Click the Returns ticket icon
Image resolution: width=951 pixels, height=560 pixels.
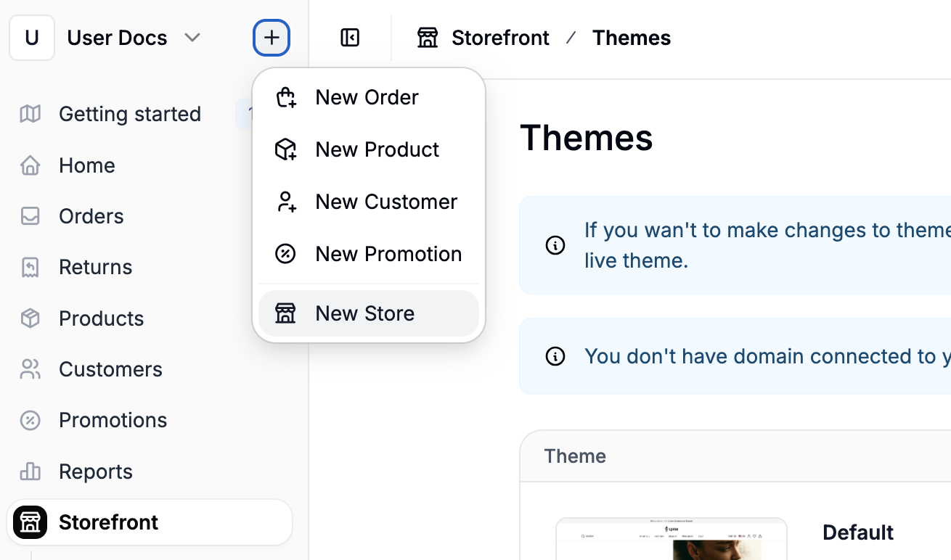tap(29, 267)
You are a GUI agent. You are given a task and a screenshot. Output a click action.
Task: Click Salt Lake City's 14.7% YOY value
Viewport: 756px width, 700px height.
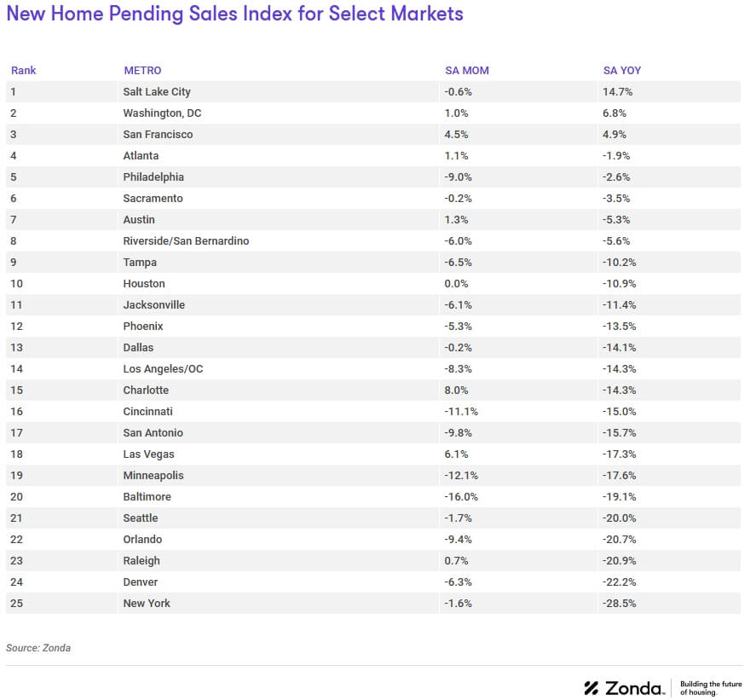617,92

§ §

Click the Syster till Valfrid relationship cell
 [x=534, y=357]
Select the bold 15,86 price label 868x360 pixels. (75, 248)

§ §

_YOUR INSTRUCTIONS:_ Keep both end lines and retype everything in the records above from the line containing "Click the Syster" through the line containing "Select the bold", exactly, with nothing else.

_TASK SOLUTION:_
Click the Syster till Valfrid relationship cell
 [x=534, y=357]
Select the bold 15,86 price label 868x360 pixels. (75, 248)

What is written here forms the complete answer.